** PROVIDED DATA follows **

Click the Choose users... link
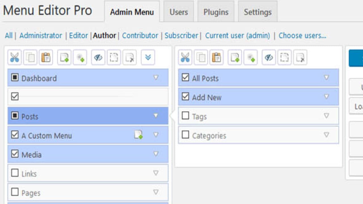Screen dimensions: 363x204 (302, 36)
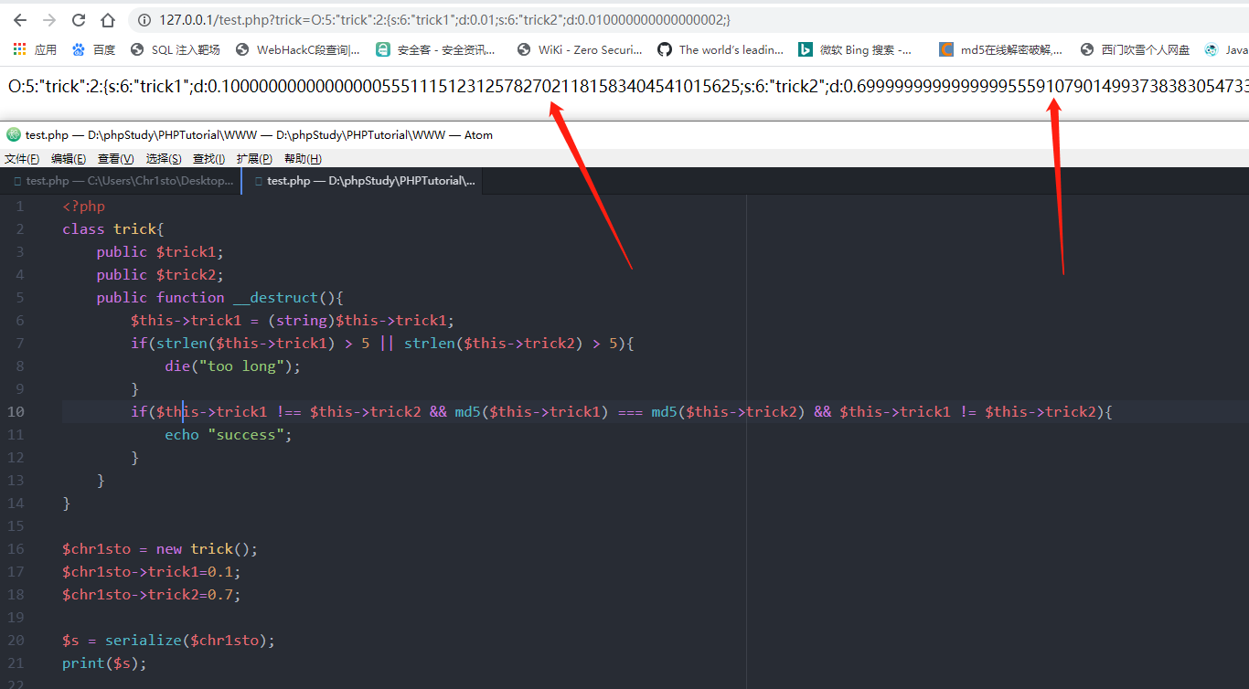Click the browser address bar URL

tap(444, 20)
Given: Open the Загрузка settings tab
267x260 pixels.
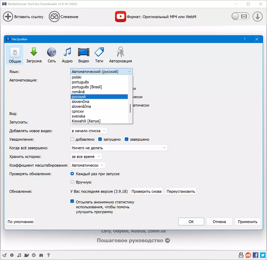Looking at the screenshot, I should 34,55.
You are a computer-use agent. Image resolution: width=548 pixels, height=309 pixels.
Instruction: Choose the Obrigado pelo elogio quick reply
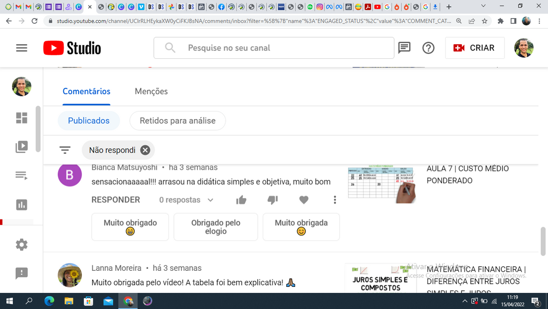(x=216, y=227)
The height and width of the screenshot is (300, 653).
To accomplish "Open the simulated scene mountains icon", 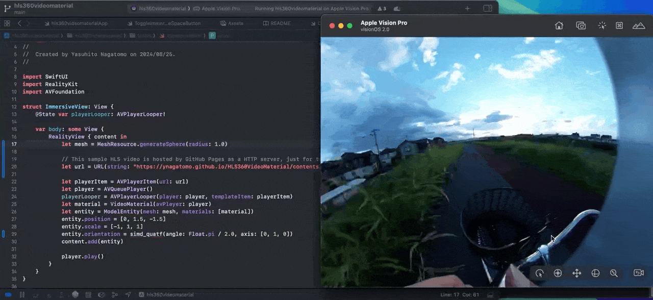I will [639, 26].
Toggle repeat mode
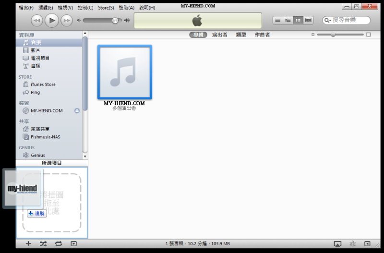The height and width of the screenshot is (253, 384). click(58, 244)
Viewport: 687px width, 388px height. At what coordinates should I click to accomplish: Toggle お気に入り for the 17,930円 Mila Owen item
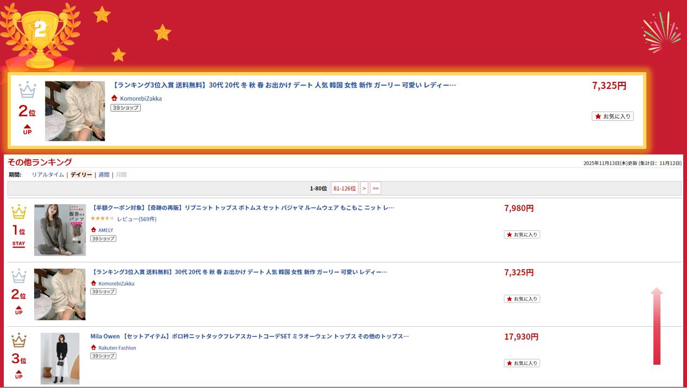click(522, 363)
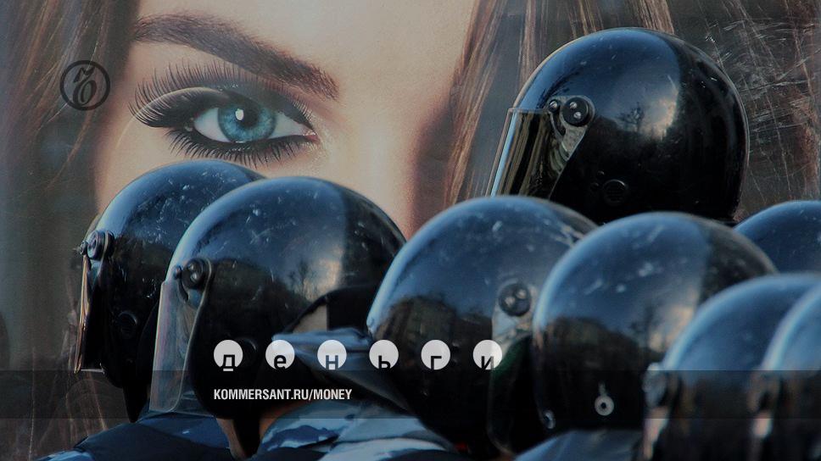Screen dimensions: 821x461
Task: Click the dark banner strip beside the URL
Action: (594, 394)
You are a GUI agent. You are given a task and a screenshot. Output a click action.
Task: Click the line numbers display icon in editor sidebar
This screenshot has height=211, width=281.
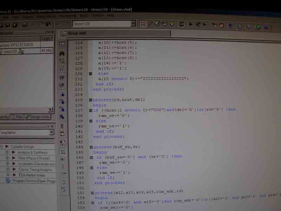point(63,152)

** End of PROVIDED DATA **
** PROVIDED DATA follows **

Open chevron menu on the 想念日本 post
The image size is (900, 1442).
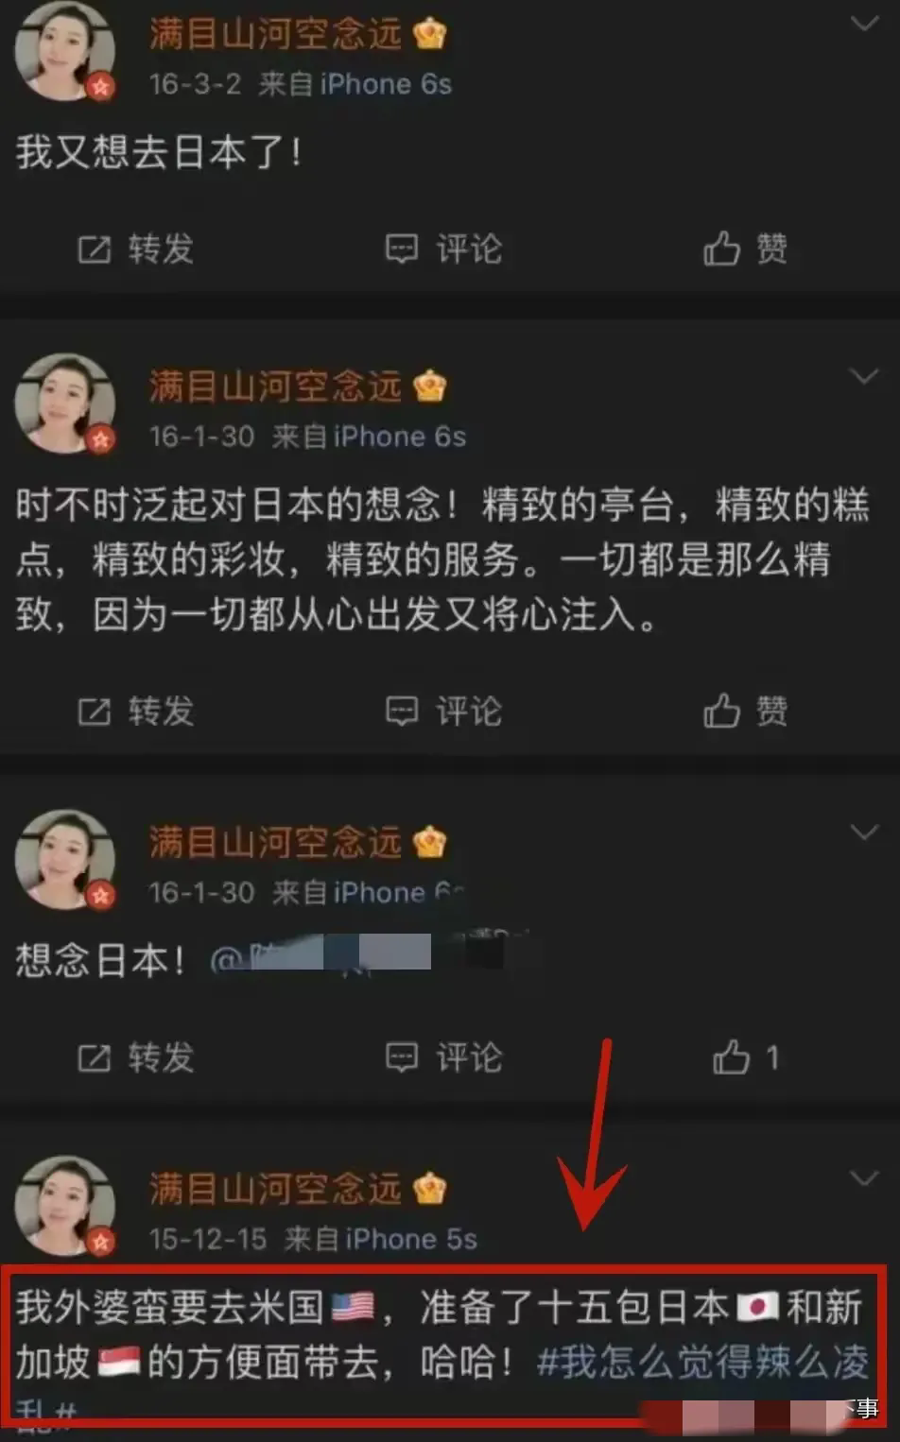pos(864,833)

** End of PROVIDED DATA **
** PROVIDED DATA follows **

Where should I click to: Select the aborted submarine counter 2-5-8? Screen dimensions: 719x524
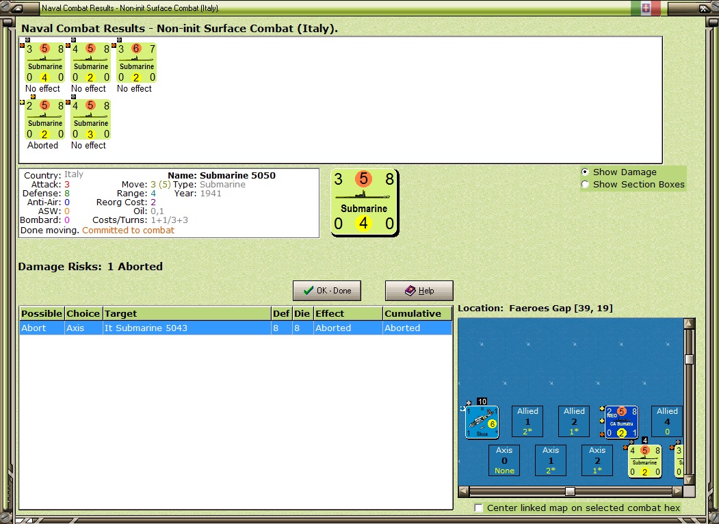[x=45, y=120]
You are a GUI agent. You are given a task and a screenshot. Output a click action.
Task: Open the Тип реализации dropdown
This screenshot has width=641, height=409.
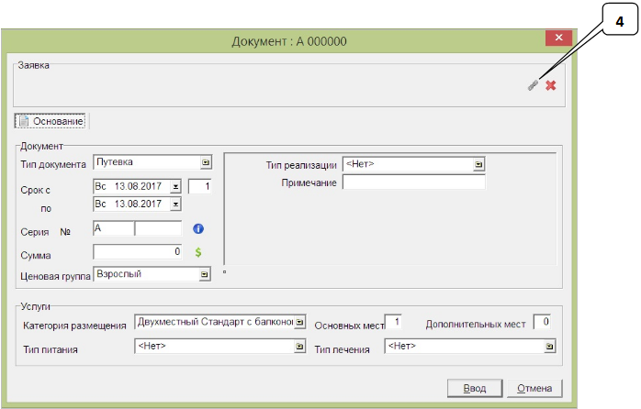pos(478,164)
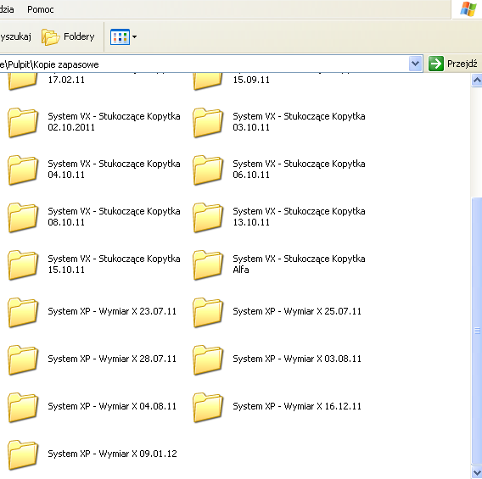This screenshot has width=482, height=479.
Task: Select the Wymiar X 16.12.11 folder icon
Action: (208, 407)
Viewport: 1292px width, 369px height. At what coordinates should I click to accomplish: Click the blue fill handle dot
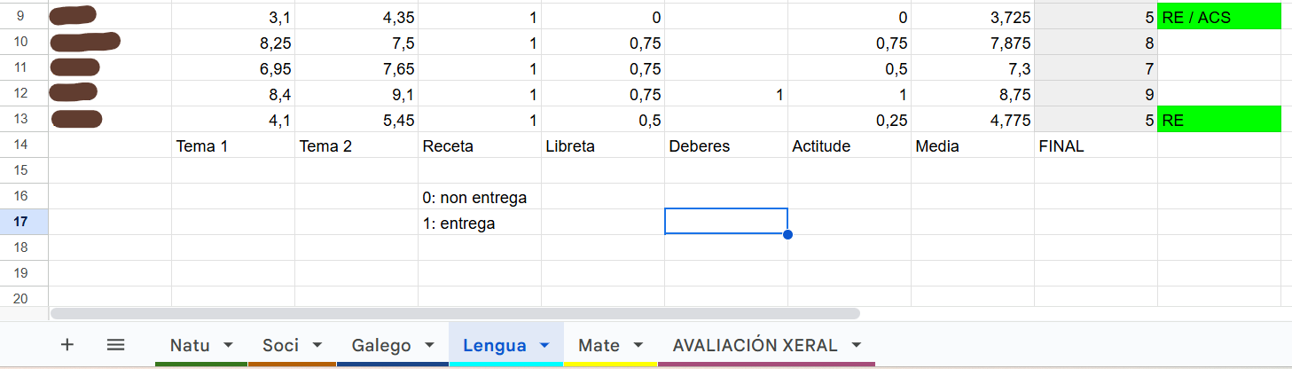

** End of PROVIDED DATA **

* **PROBLEM**: Reproduce, word for word, only the lines in the records above from the line with "Click the Choose users... link" through the line with "You are a computer-use", including both ends; omit the pictures.

* **SOLUTION TO THIS TASK**:
Click the Choose users... link
Screen dimensions: 363x204 (302, 36)
Click the browser address bar URL

tap(444, 20)
Given: Open the Загрузка settings tab
267x260 pixels.
Looking at the screenshot, I should 34,55.
You are a computer-use agent. Image resolution: width=548 pixels, height=309 pixels.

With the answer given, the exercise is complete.